**Saved entries**
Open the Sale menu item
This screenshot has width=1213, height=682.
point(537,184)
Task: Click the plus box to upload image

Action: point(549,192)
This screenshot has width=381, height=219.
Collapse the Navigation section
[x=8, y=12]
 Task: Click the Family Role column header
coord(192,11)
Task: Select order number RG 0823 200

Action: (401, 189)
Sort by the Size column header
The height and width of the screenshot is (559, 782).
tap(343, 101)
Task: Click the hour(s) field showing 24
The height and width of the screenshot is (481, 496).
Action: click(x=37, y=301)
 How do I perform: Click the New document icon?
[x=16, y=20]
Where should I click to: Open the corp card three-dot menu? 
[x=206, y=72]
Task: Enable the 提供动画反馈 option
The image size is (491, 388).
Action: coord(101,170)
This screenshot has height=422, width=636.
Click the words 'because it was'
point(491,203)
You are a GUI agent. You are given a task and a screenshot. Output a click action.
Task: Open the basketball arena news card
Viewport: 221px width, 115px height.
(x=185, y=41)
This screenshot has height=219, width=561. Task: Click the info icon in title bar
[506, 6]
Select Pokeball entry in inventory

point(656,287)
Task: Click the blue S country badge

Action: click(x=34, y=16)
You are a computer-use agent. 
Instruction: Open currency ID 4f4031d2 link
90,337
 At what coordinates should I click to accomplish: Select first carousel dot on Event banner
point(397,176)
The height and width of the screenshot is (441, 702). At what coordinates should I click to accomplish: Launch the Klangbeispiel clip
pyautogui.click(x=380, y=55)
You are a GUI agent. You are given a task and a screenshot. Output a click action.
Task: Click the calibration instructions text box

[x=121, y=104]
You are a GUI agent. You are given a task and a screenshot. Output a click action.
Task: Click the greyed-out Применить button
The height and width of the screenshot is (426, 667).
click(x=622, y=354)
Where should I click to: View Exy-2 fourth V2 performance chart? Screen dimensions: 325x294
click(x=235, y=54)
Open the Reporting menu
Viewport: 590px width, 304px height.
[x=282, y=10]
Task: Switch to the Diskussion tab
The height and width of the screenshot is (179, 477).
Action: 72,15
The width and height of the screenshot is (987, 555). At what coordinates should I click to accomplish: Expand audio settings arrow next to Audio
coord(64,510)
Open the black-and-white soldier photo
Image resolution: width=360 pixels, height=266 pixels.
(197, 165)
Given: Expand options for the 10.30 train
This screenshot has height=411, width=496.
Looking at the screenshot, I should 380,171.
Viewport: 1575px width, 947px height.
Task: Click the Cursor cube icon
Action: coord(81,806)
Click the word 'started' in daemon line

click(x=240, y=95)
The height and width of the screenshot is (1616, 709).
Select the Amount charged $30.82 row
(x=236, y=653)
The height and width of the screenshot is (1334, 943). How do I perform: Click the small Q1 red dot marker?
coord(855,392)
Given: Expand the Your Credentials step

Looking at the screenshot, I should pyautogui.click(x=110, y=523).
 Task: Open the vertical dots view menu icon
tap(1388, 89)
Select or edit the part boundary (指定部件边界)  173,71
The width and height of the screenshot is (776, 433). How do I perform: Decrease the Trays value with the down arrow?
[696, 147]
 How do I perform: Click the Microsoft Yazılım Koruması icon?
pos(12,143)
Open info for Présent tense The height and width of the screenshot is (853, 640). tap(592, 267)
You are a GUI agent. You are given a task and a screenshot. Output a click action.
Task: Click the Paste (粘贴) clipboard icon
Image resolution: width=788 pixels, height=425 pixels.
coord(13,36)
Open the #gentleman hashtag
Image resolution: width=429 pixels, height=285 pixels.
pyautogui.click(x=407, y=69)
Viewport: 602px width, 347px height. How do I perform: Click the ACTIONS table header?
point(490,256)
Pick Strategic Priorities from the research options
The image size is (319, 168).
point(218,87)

**Task statement**
Extract all of the data exactly as written.

**Answer to this problem**
Open the Sale menu item
This screenshot has width=1213, height=682.
point(537,184)
Task: Click the plus box to upload image

Action: point(549,192)
This screenshot has width=381, height=219.
Collapse the Navigation section
[x=8, y=12]
 Task: Click the Family Role column header
coord(192,11)
Task: Select order number RG 0823 200

Action: (401, 189)
Sort by the Size column header
The height and width of the screenshot is (559, 782).
tap(343, 101)
Task: Click the hour(s) field showing 24
The height and width of the screenshot is (481, 496).
Action: click(x=37, y=301)
 How do I perform: Click the New document icon?
[x=16, y=20]
Where should I click to: Open the corp card three-dot menu? 
[x=206, y=72]
Task: Enable the 提供动画反馈 option
The image size is (491, 388).
Action: coord(101,170)
This screenshot has height=422, width=636.
Click the words 'because it was'
point(491,203)
You are a GUI agent. You are given a task and a screenshot. Output a click action.
Task: Open the basketball arena news card
Viewport: 221px width, 115px height.
(x=185, y=41)
This screenshot has height=219, width=561. Task: Click the info icon in title bar
[506, 6]
Select Pokeball entry in inventory

point(656,287)
Task: Click the blue S country badge

Action: click(x=34, y=16)
You are a computer-use agent. 
Instruction: Open currency ID 4f4031d2 link
90,337
 At what coordinates should I click to accomplish: Select first carousel dot on Event banner
point(397,176)
The height and width of the screenshot is (441, 702). At what coordinates should I click to accomplish: Launch the Klangbeispiel clip
pyautogui.click(x=380, y=55)
You are a GUI agent. You are given a task and a screenshot. Output a click action.
Task: Click the calibration instructions text box

[x=121, y=104]
You are a GUI agent. You are given a task and a screenshot. Output a click action.
Task: Click the greyed-out Применить button
The height and width of the screenshot is (426, 667).
click(x=622, y=354)
Where should I click to: View Exy-2 fourth V2 performance chart? Screen dimensions: 325x294
click(x=235, y=54)
Open the Reporting menu
Viewport: 590px width, 304px height.
[x=282, y=10]
Task: Switch to the Diskussion tab
The height and width of the screenshot is (179, 477).
Action: 72,15
The width and height of the screenshot is (987, 555). At what coordinates should I click to accomplish: Expand audio settings arrow next to Audio
coord(64,510)
Open the black-and-white soldier photo
Image resolution: width=360 pixels, height=266 pixels.
(197, 165)
Given: Expand options for the 10.30 train
This screenshot has height=411, width=496.
Looking at the screenshot, I should 380,171.
Viewport: 1575px width, 947px height.
Task: Click the Cursor cube icon
Action: coord(81,806)
Click the word 'started' in daemon line

click(x=240, y=95)
The height and width of the screenshot is (1616, 709).
Select the Amount charged $30.82 row
(x=236, y=653)
The height and width of the screenshot is (1334, 943). How do I perform: Click the small Q1 red dot marker?
coord(855,392)
Given: Expand the Your Credentials step

Looking at the screenshot, I should pyautogui.click(x=110, y=523).
 Task: Open the vertical dots view menu icon
tap(1388, 89)
Select or edit the part boundary (指定部件边界)  173,71
The width and height of the screenshot is (776, 433). How do I perform: Decrease the Trays value with the down arrow?
[696, 147]
 How do I perform: Click the Microsoft Yazılım Koruması icon?
pos(12,143)
Open info for Présent tense The height and width of the screenshot is (853, 640). tap(592, 267)
You are a GUI agent. You are given a task and a screenshot. Output a click action.
Task: Click the Paste (粘贴) clipboard icon
Image resolution: width=788 pixels, height=425 pixels.
coord(13,36)
Open the #gentleman hashtag
Image resolution: width=429 pixels, height=285 pixels.
pyautogui.click(x=407, y=69)
Viewport: 602px width, 347px height. How do I perform: Click the ACTIONS table header?
point(490,256)
Pick Strategic Priorities from the research options
The image size is (319, 168).
point(218,87)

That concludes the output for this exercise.